I'm going to wish away the comments, just to make it easier now to do code transformations.

The first thing I see that we can do is to inline runcmd completely. So let's do that.

@@ -30,16 +30,15 @@
   (or (<= 0 v (- max 1))
       (throw 'impossible-move)))

-(def runcmd (r w h cmd)
-  (aif (get cmd actions)
-       (let action (cdr it)
-         (action r)
-         (checkbounds r!x w)
-         (checkbounds r!y h))
-       (throw 'illegal-command)))
-
 (def run ((w h) (x y) cmds)
   (let r (make robot x x y y)
     (catch
-      (map [runcmd r w h _] cmds)
+      (map (fn (cmd)
+             (aif (get cmd actions)
+                  (let action (cdr it)
+                    (action r)
+                    (checkbounds r!x w)
+                    (checkbounds r!y h))
+                  (throw 'illegal-command)))
+           cmds)
       (list r!x r!y))))

We will never get rid of that map, by the way. cmds is a parameter to the (topmost) run function, and unknown to us.

Next up we do a big inlining of the entire actions data structure. (Actually, an intermediate step in this one would probably be to create the actions list in code first.) This is a pretty big step, but let's say we can do it like this.

@@ -1,31 +1,9 @@
 (tem robot x 0 y 0 dx 0 dy -1)

-(set actions nil)
-
-(mac defaction (cmd name parms . body)
-  `(push (cmd . (fn ,parms ,@body)) actions))
-
-(defaction 0 quit (r)

Problems to solve:
(1) According to the robot-code refactoring passage, what is the first transformation applied to the code?
(2) Go on with the robot-code refactoring passage from the point at which it stops.
The lines after the robot-code refactoring passage are separate material.

Data:
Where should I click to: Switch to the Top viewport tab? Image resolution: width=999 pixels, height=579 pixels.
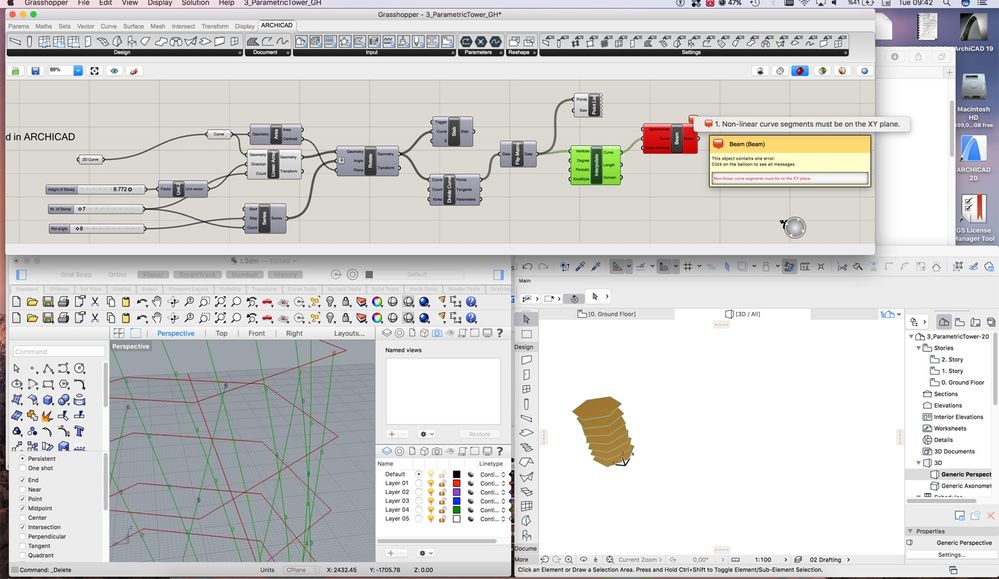pyautogui.click(x=221, y=333)
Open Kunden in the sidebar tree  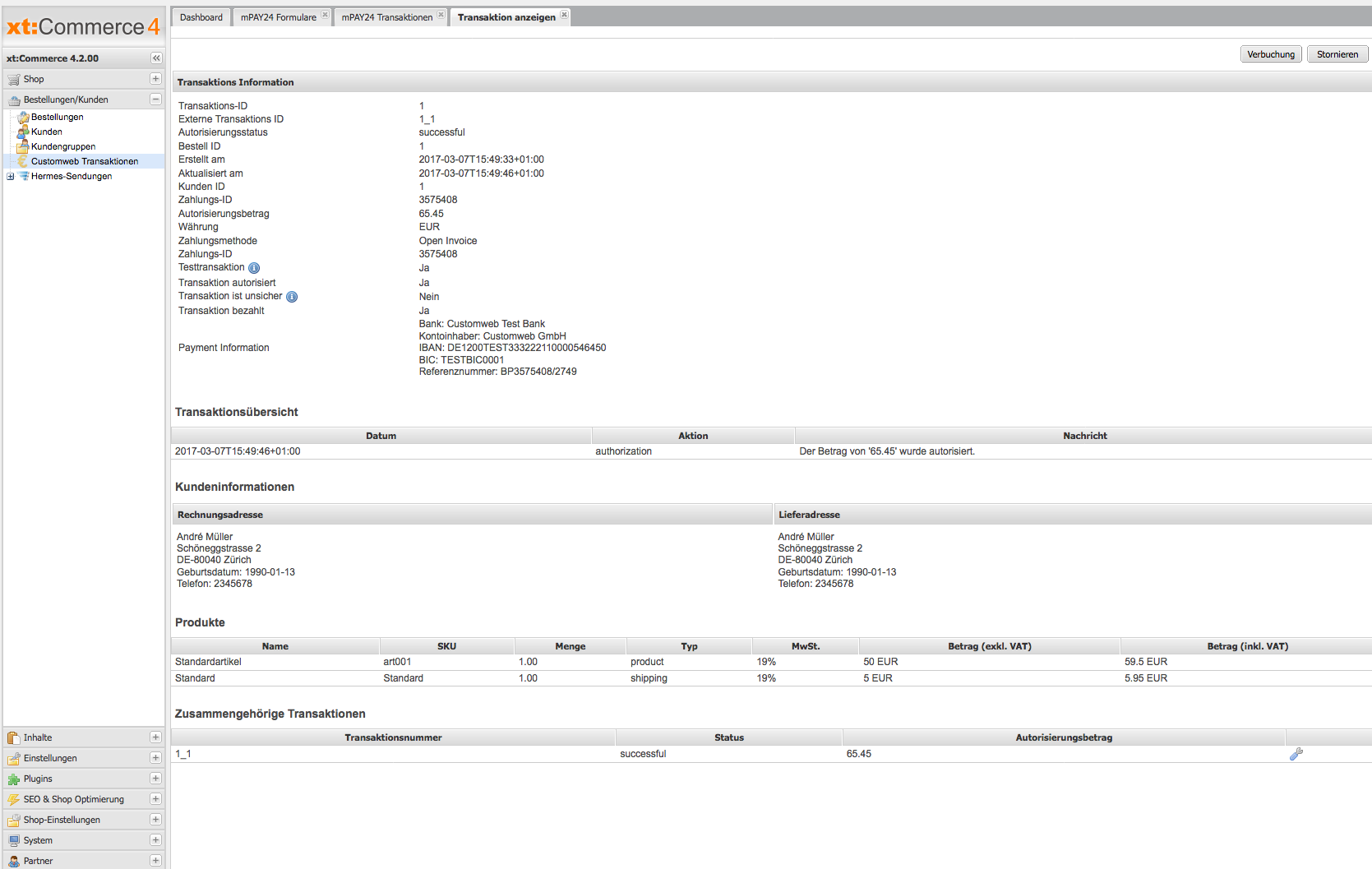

Answer list:
(1) Inlining runcmd completely.

(2)
-  (throw (list r!x r!y)))
-
 (def move (op r)
   (zap op r!x r!dx)
   (zap op r!y r!dy))

-(defaction 1 forward (r)
-  (move + r))
-
-(defaction 2 backward (r)
-  (move - r))
-
-(defaction 3 turncw (r)
-  (swap r!dx r!dy)
-  (zap inv r!dx))
-
-(defaction 4 turnccw (r)
-  (swap r!dx r!dy)
-  (zap inv r!dy))
-
 (def checkbounds (v max)
   (or (<= 0 v (- max 1))
       (throw 'impossible-move)))
@@ -34,11 +12,29 @@
   (let r (make robot x x y y)
     (catch
       (map (fn (cmd)
-             (aif (get cmd actions)
-                  (let action (cdr it)
-                    (action r)
-                    (checkbounds r!x w)
-                    (checkbounds r!y h))
-                  (throw 'illegal-command)))
+             (case cmd
+               0 (do
+                   (throw (list r!x r!y))
+                   (checkbounds r!x w)
+                   (checkbounds r!y h))
+               1 (do
+                   (move + r)
+                   (checkbounds r!x w)
+                   (checkbounds r!y h))
+               2 (do
+                   (move - r)
+                   (checkbounds r!x w)
+                   (checkbounds r!y h))
+               3 (do
+                   (swap r!dx r!dy)
+                   (zap inv r!dx)
+                   (checkbounds r!x w)
+                   (checkbounds r!y h))
+               4 (do
+                   (swap r!dx r!dy)
+                   (zap inv r!dy)
+                   (checkbounds r!x w)
+                   (checkbounds r!y h))
+                 (throw 'illegal-command)))
            cmds)
       (list r!x r!y))))

Inline move.

@@ -1,9 +1,5 @@
 (tem robot x 0 y 0 dx 0 dy -1)

-(def move (op r)
-  (zap op r!x r!dx)
-  (zap op r!y r!dy))
-
 (def checkbounds (v max)
   (or (<= 0 v (- max 1))
       (throw 'impossible-move)))
@@ -18,11 +14,13 @@
                    (checkbounds r!x w)
                    (checkbounds r!y h))
                1 (do
-                   (move + r)
+                   (zap + r!x r!dx)
+                   (zap + r!y r!dy)
                    (checkbounds r!x w)
                    (checkbounds r!y h))
                2 (do
-                   (move - r)
+                   (zap - r!x r!dx)
+                   (zap - r!y r!dy)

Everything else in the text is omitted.